## What you have to do
List every line below containing "field".
-------------------------
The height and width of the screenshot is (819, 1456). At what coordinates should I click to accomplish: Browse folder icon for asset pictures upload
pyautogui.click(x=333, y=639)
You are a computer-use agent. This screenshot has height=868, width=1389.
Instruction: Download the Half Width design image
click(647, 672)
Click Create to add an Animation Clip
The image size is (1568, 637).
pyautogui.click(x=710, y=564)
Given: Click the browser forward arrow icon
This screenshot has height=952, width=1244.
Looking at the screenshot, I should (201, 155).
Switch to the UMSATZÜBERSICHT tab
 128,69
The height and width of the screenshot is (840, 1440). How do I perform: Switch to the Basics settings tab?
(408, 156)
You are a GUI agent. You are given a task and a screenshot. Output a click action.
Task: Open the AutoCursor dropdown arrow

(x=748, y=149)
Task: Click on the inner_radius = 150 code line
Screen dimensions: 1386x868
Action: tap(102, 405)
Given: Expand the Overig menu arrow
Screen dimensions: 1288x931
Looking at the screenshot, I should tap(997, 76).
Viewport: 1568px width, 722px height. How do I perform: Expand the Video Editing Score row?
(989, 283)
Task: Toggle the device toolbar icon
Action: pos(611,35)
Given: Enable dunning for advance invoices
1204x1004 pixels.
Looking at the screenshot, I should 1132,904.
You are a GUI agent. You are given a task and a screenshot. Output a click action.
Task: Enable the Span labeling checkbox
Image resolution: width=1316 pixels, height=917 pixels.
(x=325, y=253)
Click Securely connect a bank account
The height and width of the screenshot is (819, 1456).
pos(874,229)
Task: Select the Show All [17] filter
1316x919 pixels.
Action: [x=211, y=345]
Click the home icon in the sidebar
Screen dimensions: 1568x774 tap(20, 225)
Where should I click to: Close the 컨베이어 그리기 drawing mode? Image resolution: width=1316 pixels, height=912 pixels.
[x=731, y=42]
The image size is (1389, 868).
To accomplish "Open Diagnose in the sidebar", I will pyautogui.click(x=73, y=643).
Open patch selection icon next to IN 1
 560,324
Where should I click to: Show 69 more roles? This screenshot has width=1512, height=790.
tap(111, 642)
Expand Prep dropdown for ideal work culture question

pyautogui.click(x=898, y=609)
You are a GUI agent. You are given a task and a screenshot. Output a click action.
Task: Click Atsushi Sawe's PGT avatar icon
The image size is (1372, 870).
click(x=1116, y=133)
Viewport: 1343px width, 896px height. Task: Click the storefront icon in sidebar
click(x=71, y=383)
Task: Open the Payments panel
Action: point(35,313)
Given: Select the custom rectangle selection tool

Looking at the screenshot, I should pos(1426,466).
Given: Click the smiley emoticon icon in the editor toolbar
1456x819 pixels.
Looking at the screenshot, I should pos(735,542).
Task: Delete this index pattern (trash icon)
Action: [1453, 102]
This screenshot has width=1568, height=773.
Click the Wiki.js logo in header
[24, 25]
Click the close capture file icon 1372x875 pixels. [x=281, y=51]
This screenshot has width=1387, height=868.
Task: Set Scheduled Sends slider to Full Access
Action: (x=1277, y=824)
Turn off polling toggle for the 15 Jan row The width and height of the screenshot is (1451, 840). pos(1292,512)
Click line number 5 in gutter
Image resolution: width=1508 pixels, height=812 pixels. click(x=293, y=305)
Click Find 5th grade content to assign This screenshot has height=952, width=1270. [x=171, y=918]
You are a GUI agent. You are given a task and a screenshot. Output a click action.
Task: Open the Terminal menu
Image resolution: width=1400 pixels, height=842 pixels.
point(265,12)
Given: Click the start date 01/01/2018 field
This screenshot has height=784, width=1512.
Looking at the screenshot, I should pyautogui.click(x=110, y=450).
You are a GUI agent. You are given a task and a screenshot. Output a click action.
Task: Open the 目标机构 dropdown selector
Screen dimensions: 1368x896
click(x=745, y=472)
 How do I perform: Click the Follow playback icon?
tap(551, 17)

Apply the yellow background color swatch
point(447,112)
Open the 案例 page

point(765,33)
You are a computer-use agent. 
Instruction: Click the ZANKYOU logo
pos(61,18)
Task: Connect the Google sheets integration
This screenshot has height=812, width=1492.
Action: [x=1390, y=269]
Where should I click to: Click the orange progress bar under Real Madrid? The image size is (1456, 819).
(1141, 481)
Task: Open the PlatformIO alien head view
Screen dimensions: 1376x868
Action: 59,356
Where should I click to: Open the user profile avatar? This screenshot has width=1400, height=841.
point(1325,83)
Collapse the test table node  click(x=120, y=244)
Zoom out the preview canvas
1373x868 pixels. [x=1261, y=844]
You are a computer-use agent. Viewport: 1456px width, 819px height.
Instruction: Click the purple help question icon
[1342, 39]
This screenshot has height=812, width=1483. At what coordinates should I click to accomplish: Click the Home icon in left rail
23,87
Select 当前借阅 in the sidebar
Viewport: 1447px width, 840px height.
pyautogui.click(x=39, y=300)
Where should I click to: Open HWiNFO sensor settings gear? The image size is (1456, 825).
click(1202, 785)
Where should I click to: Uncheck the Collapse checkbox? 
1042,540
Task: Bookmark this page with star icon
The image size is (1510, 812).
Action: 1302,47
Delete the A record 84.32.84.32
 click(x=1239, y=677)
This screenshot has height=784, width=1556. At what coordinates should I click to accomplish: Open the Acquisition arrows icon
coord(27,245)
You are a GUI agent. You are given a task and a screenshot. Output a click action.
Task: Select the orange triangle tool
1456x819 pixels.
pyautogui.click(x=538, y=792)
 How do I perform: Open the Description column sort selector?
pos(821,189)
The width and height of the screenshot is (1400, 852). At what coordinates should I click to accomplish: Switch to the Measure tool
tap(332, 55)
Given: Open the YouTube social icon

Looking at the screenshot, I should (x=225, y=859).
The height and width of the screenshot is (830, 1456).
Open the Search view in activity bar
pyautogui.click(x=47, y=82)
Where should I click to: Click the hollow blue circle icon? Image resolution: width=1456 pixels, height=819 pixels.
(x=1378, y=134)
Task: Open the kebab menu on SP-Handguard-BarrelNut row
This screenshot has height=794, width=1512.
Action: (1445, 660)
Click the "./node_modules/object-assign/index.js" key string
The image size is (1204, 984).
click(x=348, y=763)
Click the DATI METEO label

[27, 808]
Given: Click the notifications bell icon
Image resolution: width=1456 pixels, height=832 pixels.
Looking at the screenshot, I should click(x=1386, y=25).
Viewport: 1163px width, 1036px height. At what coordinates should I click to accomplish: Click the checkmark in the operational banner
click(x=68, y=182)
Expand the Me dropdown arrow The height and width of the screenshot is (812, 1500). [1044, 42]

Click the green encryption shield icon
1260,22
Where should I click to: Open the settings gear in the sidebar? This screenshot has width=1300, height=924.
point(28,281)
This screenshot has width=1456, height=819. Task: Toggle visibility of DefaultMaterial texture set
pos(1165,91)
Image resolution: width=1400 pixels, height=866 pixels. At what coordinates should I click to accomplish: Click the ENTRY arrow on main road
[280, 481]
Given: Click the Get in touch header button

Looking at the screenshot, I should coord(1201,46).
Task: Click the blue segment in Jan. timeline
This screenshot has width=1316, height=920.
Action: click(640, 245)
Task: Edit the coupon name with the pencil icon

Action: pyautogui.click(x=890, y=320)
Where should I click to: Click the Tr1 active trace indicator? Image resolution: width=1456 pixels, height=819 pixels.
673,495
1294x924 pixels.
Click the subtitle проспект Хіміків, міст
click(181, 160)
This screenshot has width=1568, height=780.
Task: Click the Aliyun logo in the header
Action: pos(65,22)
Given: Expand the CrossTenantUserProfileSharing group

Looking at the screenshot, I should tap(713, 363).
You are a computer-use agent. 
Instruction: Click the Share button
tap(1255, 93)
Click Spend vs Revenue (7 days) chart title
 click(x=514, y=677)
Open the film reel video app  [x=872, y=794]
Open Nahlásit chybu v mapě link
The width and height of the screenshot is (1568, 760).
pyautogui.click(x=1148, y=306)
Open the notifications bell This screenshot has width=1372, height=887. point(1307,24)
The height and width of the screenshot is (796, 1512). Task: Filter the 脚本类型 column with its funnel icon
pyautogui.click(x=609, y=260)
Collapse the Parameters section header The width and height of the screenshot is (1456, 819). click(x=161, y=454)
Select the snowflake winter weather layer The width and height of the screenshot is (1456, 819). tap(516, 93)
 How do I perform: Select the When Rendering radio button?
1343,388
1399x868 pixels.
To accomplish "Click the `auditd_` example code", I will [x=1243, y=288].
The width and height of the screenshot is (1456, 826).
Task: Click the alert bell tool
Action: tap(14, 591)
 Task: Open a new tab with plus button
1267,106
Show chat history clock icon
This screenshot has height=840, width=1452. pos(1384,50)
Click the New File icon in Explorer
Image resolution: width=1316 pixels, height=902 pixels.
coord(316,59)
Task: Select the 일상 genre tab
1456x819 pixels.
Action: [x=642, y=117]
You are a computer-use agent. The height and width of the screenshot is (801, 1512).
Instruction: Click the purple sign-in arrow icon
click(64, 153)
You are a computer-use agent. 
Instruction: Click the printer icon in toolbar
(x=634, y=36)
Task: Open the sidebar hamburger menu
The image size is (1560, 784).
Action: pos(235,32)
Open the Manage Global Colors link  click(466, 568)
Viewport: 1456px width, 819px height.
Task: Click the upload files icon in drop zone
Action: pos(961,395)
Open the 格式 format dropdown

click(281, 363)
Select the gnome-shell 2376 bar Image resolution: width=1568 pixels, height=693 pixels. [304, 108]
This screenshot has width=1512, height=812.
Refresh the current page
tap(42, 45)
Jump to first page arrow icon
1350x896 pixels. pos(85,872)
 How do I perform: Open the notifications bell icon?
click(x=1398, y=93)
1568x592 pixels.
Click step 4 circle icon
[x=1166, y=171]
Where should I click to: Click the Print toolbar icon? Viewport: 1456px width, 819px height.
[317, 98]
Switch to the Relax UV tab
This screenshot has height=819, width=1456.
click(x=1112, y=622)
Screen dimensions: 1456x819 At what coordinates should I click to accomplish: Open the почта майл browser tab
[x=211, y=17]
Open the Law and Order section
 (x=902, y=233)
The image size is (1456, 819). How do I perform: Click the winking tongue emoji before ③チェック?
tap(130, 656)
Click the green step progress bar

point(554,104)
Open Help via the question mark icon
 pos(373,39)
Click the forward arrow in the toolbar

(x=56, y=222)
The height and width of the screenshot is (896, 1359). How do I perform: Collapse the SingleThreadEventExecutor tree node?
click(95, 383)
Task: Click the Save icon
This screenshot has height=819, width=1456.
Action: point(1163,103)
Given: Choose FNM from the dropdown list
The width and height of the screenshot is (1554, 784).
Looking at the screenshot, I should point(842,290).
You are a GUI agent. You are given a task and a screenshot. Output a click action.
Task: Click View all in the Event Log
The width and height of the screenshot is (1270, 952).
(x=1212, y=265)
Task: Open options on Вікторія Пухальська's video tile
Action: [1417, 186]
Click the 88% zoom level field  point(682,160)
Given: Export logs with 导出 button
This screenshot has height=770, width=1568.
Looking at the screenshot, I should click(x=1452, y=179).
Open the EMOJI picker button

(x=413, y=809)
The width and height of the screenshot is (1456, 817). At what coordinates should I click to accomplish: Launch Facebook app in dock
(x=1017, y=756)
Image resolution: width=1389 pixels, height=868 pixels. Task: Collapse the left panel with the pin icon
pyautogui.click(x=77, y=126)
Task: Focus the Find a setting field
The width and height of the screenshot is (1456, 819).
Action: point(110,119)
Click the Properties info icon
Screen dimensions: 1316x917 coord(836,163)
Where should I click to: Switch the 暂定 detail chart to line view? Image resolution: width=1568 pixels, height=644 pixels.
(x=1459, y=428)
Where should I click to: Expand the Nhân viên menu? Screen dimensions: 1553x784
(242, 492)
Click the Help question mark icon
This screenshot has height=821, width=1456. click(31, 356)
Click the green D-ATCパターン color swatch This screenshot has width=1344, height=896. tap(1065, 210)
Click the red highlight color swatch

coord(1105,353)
-------------------------
## Expected output
Given: Click the start date 01/01/2018 field
Click the 88% zoom level field  point(682,160)
Task: Focus the Find a setting field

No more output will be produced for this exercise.